Javanese language and script are dying and president Yudhoyono is one who is concerned.

In Semarang from the 10th to 14th of this month is being held the Fourth Javanese Language Congress, attended by about 800 people, at the Hotel Patra Jasa, with the congress having the goal of “Pemberdayaan Bahasa dan Sastra Jawa Melalui Pendidikan Dalam Rangka Penguatan Bhineka Tunggal Ika”, or energising Javanese language and culture through education with the aim of strengthening Unity in Diversity (the motto of Indonesia).

Various important people such as government ministers are in attendance. One person, President Susilo Bambang Yudhoyono, a native of Pacitan, a town deep in the backwoods of East Java, is unable to attend due to him being overseas but he nevertheless wrote a speech for the opening of the congress, read out by Education minister Bambang Sudibyo.

Javanese Numerals
Javanese Numerals, 0 to 9.

In his letter/speech Yudhoyono regretted the fact that the knowledge and use of old Javanese is gradually declining and urged that measures be taken to prevent ethnic Javanese youth from leaving behind their mother tongue. He noted that even in everyday discourse between friends or family the use of Indonesian, and even English, was becoming more common, among Javanese youth in Central and East Java, where Javanese is the native language. The disuse of Javanese, typically suggested the old fashioned Yudhoyono, also entailed the loss of the habits and customs of Javanese culture.

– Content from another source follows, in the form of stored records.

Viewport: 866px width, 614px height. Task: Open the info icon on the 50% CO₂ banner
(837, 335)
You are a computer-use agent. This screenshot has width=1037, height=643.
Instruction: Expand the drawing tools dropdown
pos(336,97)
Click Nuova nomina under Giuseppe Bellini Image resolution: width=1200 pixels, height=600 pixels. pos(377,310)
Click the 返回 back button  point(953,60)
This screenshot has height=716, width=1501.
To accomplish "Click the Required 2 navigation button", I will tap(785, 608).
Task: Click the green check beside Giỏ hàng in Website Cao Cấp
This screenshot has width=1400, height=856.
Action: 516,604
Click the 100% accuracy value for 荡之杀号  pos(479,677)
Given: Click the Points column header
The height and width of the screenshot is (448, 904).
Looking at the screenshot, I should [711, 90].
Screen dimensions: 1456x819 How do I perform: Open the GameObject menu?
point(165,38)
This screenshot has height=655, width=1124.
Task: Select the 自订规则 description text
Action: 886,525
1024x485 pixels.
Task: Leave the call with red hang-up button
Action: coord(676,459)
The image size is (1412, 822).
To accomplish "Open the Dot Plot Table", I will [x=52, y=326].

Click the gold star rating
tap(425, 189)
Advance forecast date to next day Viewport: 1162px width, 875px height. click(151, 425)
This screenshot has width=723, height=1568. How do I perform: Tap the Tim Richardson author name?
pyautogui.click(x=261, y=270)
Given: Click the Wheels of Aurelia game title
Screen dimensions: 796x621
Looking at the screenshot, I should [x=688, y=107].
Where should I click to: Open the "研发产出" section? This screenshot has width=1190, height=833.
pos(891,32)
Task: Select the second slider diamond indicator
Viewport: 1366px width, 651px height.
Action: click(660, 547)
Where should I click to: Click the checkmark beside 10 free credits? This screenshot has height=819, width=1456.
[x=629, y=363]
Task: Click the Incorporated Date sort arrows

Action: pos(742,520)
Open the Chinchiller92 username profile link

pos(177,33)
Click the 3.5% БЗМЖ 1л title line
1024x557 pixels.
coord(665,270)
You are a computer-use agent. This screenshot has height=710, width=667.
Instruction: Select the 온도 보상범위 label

One measure that is going to be taken to “save” Javanese is the promulgation of a new education law, the Rancangan Undang-Undang (RUU) Bahasa, said Bambang Sudibyo, a law which seeks to promote the usage of English, for international communication, Indonesian, for national unity, and local languages such as Javanese, for uncertain purposes.

Bambang was also worried about the impending death of Javanese:

I’m really worried that many Javanese people have lost competence in writing Javanese script because they don’t use it, whereas they have graduated from primary school which means that they [should] be able to read and write in Javanese.
(Saya khawatir banyak sekali orang Jawa yang kehilangan kompetensi menulis huruf Jawa karena tidak dipakai, padahal mereka sudah lulus SD yang artinya sudah bisa menulis dan membaca aksara Jawa.)

According to this report two languages in the world die out every month, and one reason, seemingly relevant to the case in question here, suggested for their death is:

Language death most commonly involves bilingual speakers shifting from using two languages, to just using the socially dominant one. This often happens when the dominant language is more prestigious than the minority one. When people know they’ll only get respect or a good job if they speak the dominant language, there’s great motivation to dump the language that’s holding you back.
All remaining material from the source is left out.